As we get ready to leave Gansu, it’s inevitable that we pass through the city of Dunhuang, right on the edge of the province. Strategically located at the crossroads of the ancient Silk Road and the main road leading from India, Dunhuang also controls the entrance into the heart of China.
Like I mentioned in the previous post, the Mogao Grottos are located close by in the middle of the Gobi Desert. Dunhuang itself is situated in an oasis (containing Crescent Lake) and surrounded by Mingsha Shan. Crescent Lake, as you can see in the photos, is what’s left of the oasis that used to surround Dunhuang. After thousands of years, the water has evaported and the green life has died, leaving only a crescent-moon-shaped spring. Mingsha Shan gets its name from the sounds that the sands will make when the wind blows across the grains.
There, you’ll be able to experience life on the ancient Silk Road. Let a camel take you across the desert and wear light, flowy clothes to stay cool. And of course, bring water! The park’s entrance closes at 8 p.m., but it doesn’t matter when you leave. I’d suggest to go at around 6, when it’s not terribly hot and make your way to the top of the dunes. Once you’re there, find a good spot to sit at and you can have a small picnic there as you watch the sunset. We stayed there almost until midnight, but if you do, remember that it does get really cold at night (also, the mosquitoes will come out).

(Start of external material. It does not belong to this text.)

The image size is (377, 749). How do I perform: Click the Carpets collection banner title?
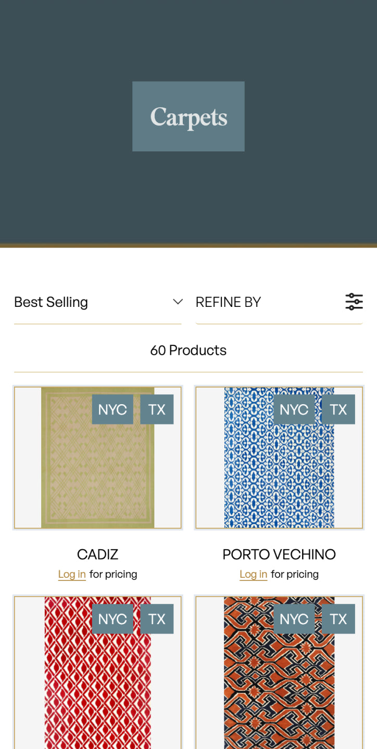[189, 117]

But before we head off to Xinjiang province, we’ll pass through one final attraction: Yangguan Pass. Famous Chinese poet Wang Wei once wrote this poem about Yangguan:
Which roughly translates into:
Seeing Yuaner off on a Mission to Anxi
The morning rain of Weicheng dampens the light dust,
The guest house is green with the colour of fresh willows.
Let’s finish another cup of wine, my dear sir,
Out west past the Yangguan, old friends there’ll be none.
Yangguan, the final military post before people in ancient times left the country of China. Once you pass it, you leave China. Thus, it’s this sentiment that Wang Wei sought to express in his poem: once you pass Yangguan, you’ll be a stranger with no friends.